Work instruction —
Could each record be written out again exactly as it stands?

───── Data to process ─────

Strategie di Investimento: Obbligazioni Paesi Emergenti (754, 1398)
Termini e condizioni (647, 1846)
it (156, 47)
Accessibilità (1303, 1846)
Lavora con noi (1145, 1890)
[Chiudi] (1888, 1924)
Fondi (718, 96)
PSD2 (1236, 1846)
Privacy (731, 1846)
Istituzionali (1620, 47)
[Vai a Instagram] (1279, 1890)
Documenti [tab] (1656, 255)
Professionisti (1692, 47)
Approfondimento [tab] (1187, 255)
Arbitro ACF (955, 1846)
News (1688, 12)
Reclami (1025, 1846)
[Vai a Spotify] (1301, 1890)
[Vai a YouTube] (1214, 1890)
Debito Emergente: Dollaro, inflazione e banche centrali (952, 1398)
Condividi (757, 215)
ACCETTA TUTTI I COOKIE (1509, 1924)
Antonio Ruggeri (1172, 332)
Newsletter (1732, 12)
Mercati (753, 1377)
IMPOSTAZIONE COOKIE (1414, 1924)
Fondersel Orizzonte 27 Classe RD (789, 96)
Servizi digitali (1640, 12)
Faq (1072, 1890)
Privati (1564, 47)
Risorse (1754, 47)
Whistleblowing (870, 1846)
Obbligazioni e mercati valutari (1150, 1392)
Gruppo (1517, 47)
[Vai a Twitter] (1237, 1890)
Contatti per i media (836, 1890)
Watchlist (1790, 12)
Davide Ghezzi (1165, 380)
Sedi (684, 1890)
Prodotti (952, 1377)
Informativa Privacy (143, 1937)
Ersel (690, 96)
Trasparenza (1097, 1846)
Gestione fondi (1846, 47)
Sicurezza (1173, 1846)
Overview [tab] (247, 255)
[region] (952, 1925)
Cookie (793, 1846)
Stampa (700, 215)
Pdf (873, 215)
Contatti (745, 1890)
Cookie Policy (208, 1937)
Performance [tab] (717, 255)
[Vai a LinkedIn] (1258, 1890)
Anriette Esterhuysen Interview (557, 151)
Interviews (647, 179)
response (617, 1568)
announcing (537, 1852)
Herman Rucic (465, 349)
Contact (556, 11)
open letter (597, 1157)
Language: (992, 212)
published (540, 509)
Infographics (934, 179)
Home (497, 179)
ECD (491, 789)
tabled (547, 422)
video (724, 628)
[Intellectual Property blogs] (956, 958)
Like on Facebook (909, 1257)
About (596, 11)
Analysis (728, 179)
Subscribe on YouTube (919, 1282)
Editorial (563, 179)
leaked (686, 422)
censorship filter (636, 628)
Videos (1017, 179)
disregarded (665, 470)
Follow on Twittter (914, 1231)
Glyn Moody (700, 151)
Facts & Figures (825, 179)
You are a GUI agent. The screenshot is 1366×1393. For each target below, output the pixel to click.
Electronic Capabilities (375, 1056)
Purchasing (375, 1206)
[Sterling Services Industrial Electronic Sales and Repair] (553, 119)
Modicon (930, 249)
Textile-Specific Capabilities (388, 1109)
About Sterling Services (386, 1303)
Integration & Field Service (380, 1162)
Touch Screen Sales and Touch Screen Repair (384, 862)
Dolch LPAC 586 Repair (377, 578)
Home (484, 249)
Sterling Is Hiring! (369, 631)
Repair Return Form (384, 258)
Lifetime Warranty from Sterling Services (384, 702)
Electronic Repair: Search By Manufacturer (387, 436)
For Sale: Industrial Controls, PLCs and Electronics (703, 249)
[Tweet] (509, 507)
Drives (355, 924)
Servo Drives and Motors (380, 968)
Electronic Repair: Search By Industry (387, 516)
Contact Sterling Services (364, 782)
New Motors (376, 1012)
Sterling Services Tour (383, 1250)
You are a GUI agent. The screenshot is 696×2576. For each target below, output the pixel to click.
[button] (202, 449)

─────

Exercise answer —
Strategie di Investimento: Obbligazioni Paesi Emergenti (754, 1398)
Termini e condizioni (647, 1846)
it (156, 47)
Accessibilità (1303, 1846)
Lavora con noi (1145, 1890)
[Chiudi] (1888, 1924)
Fondi (718, 96)
PSD2 (1236, 1846)
Privacy (731, 1846)
Istituzionali (1620, 47)
[Vai a Instagram] (1279, 1890)
Documenti [tab] (1656, 255)
Professionisti (1692, 47)
Approfondimento [tab] (1187, 255)
Arbitro ACF (955, 1846)
News (1688, 12)
Reclami (1025, 1846)
[Vai a Spotify] (1301, 1890)
[Vai a YouTube] (1214, 1890)
Debito Emergente: Dollaro, inflazione e banche centrali (952, 1398)
Condividi (757, 215)
ACCETTA TUTTI I COOKIE (1509, 1924)
Antonio Ruggeri (1172, 332)
Newsletter (1732, 12)
Mercati (753, 1377)
IMPOSTAZIONE COOKIE (1414, 1924)
Fondersel Orizzonte 27 Classe RD (789, 96)
Servizi digitali (1640, 12)
Faq (1072, 1890)
Privati (1564, 47)
Risorse (1754, 47)
Whistleblowing (870, 1846)
Obbligazioni e mercati valutari (1150, 1392)
Gruppo (1517, 47)
[Vai a Twitter] (1237, 1890)
Contatti per i media (836, 1890)
Watchlist (1790, 12)
Davide Ghezzi (1165, 380)
Sedi (684, 1890)
Prodotti (952, 1377)
Informativa Privacy (143, 1937)
Ersel (690, 96)
Trasparenza (1097, 1846)
Gestione fondi (1846, 47)
Sicurezza (1173, 1846)
Overview [tab] (247, 255)
[region] (952, 1925)
Cookie (793, 1846)
Stampa (700, 215)
Pdf (873, 215)
Contatti (745, 1890)
Cookie Policy (208, 1937)
Performance [tab] (717, 255)
[Vai a LinkedIn] (1258, 1890)
Anriette Esterhuysen Interview (557, 151)
Interviews (647, 179)
response (617, 1568)
announcing (537, 1852)
Herman Rucic (465, 349)
Contact (556, 11)
open letter (597, 1157)
Language: (992, 212)
published (540, 509)
Infographics (934, 179)
Home (497, 179)
ECD (491, 789)
tabled (547, 422)
video (724, 628)
[Intellectual Property blogs] (956, 958)
Like on Facebook (909, 1257)
About (596, 11)
Analysis (728, 179)
Subscribe on YouTube (919, 1282)
Editorial (563, 179)
leaked (686, 422)
censorship filter (636, 628)
Videos (1017, 179)
disregarded (665, 470)
Follow on Twittter (914, 1231)
Glyn Moody (700, 151)
Facts & Figures (825, 179)
You are a GUI agent. The screenshot is 1366×1393. For each target below, output the pixel to click.
Electronic Capabilities (375, 1056)
Purchasing (375, 1206)
[Sterling Services Industrial Electronic Sales and Repair] (553, 119)
Modicon (930, 249)
Textile-Specific Capabilities (388, 1109)
About Sterling Services (386, 1303)
Integration & Field Service (380, 1162)
Touch Screen Sales and Touch Screen Repair (384, 862)
Dolch LPAC 586 Repair (377, 578)
Home (484, 249)
Sterling Is Hiring! (369, 631)
Repair Return Form (384, 258)
Lifetime Warranty from Sterling Services (384, 702)
Electronic Repair: Search By Manufacturer (387, 436)
For Sale: Industrial Controls, PLCs and Electronics (703, 249)
[Tweet] (509, 507)
Drives (355, 924)
Servo Drives and Motors (380, 968)
Electronic Repair: Search By Industry (387, 516)
Contact Sterling Services (364, 782)
New Motors (376, 1012)
Sterling Services Tour (383, 1250)
You are a GUI agent. The screenshot is 696×2576. For each target below, output the pixel to click.
[button] (202, 449)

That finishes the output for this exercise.